We are wanting to experiment with egg preservation this year. We found a youtube clip about 18th century preservation techniques that was fascinating. Of the 8 most common ways, it rated the success of each technique--everything from buttering to wood ash. The number 1 way according to their study had a 100% success rate after 8 months, involved storing the eggs in a "slack lime" solution. I want to try it, but can't find the "slack lime" powder that was shown in the video. Does anyone know what this is or where to find it?


----------



## Bearfootfarm (Jul 13, 2006)

Try looking for "*slaked* lime", also known as Calcium Hydroxide or Hydrated Lime

https://en.wikipedia.org/wiki/Calcium_hydroxide


----------



## rininger85 (Feb 29, 2016)

I know that in the aquarium trade / marine/reef tank enthusiasts use "pickling water" in tanks, which is calcium hydroxide... I haven't bought any myself but searching pickling lime might help you find it too.... there is always my good friend Amazon who sells just about everything including calcium hydroxide...


----------



## Forcast (Apr 15, 2014)

with waterglass seems it did not work

[ame]https://www.youtube.com/watch?v=HKZMAaaNVpU[/ame]


----------



## Jwaynee (10 mo ago)

Ihave eggs that are 5 days old can I still slack lime them


----------



## Kiamichi Kid (Apr 9, 2009)

Jwaynee said:


> Ihave eggs that are 5 days old can I still slack lime them


Yes, as long as they haven’t been washed.


----------



## S.A. Steph (10 mo ago)

redgate said:


> We are wanting to experiment with egg preservation this year. We found a youtube clip about 18th century preservation techniques that was fascinating. Of the 8 most common ways, it rated the success of each technique--everything from buttering to wood ash. The number 1 way according to their study had a 100% success rate after 8 months, involved storing the eggs in a "slack lime" solution. I want to try it, but can't find the "slack lime" powder that was shown in the video. Does anyone know what this is or where to find it?





redgate said:


> We are wanting to experiment with egg preservation this year. We found a youtube clip about 18th century preservation techniques that was fascinating. Of the 8 most common ways, it rated the success of each technique--everything from buttering to wood ash. The number 1 way according to their study had a 100% success rate after 8 months, involved storing the eggs in a "slack lime" solution. I want to try it, but can't find the "slack lime" powder that was shown in the video. Does anyone know what this is or where to find it?
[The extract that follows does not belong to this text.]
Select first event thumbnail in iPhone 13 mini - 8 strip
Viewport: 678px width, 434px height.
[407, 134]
Hi, do you mind sharing the YouTube link on how to preserve the eggs? I'm new to the forum and can use all the help I can get.

P.S. Can this method be used on store purchased eggs also?


----------



## Fourthistles (Feb 24, 2003)

You can't waterglass commercial eggs because they've been washed, removing the bloom that keeps the lime solution from entering the egg. If you get eggs directly from a farmer, be sure to ask if they have been washed. You should also use eggs that are 24 hours old or less, which also rules out store eggs.


----------



## S.A. Steph (10 mo ago)

Thank you, I'll have to shop around here for someone that sells free-range eggs, due to Municipal Bylaws we cannot have our own chickens, I imagine that will change if something drastic happens.
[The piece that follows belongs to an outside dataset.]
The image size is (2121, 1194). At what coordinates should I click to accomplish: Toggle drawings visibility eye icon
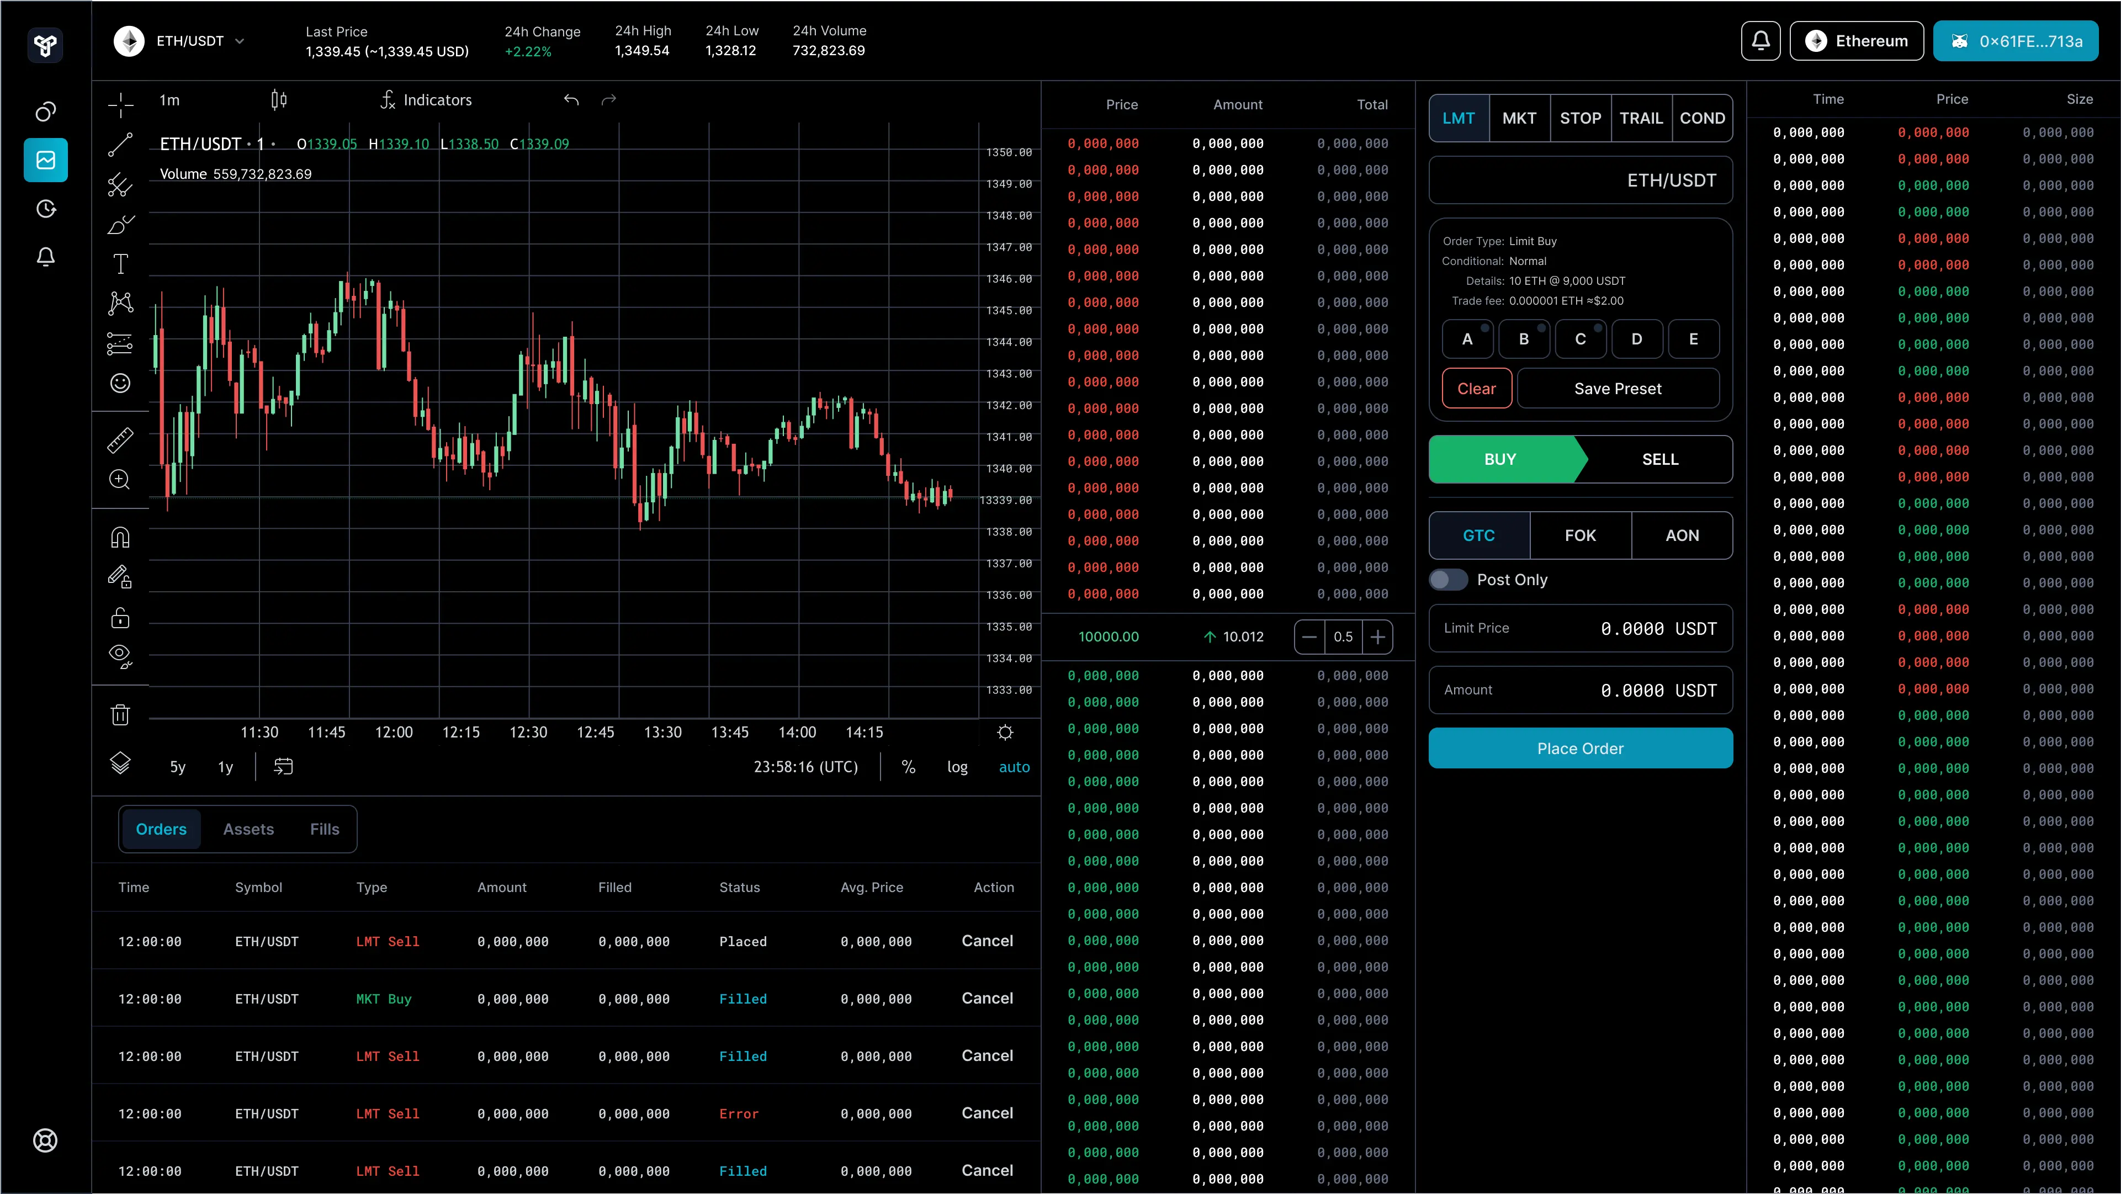120,655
If you could be so kind as to forward the method for preserving them, I'd appreciate it immensely.

I have a book that contains a heck of a lot of "Bottle to Keep" tricks. It's in Afrikaans, but I'll translate and post them on the forum one by one.

I was fortunate to grow up with much older parents and we didn't have much money, this doing our own preserves and jams (sorry jellies for those in America) was the same as baking cookies. We also baked our own bread, made Biltong (jerkey), dried fruits etc.

Love Steph ❤


----------



## Danaus29 (Sep 12, 2005)

Jam and jelly are two different things. Jam is made with the whole fruit, jelly is made with fruit juice. We have preserves too but I'm not sure how they are different than jam.


----------



## S.A. Steph (10 mo ago)

Danaus29 said:


> Jam and jelly are two different things. Jam is made with the whole fruit, jelly is made with fruit juice. We have preserves too but I'm not sure how they are different than jam.


Hi Danaus,

Sorry for the terminological differences, in S.A. we have British English at school, and that often causes problems.

I'm sorry if I offended in any way. I have quite a few friends in the U.S. and from discussion with them that had lead to the jelly issue, maybe they only use jelly or don't know the difference.

Okay, so here follows our definition of jam and preserves.

With jam you have a paste or small pieces of fruit with equal or maybe a bit less sugar, that you boil until they form the correct consistency to spread.

Preserves of fruit is done with a liquid syrup, then bottled along with it. Then you also have salted preserves that differ from pickled vegetables etc.

If these are the same it will make my translation easier but they will still be in metric format. I found that conversion lead disaster.

Love Steph ❤


----------



## sharkerbaby (Jan 15, 2016)

My understanding of jelly vs jam vs preserves is as follows:
jelly - (same as Danaus) made with the juice of the fruit
 jam - made with mashed fruit
preserves - made with whole or chunks of fruit

my family also made:
fruit spreads - mashed fruit w/ no sugar or other additives
fruit butters - mashed fruit cooked low and long to thicken with or without added sugar or other additives

Now a days, I mostly make preserves, spreads, and butters


----------



## S.A. Steph (10 mo ago)

sharkerbaby said:


> My understanding of jelly vs jam vs preserves is as follows:
> jelly - (same as Danaus) made with the juice of the fruit
> jam - made with mashed fruit
> preserves - made with whole or chunks of fruit
> ...


Thanks for this. We name the spread "kaas" (directly traslated as cheese, but is basically because of the consistency) I make a great one with Quince, it's great to serve at Cheese and Wine.


----------



## Riverdale (Jan 20, 2008)

Slaked Lime is at the end.


----------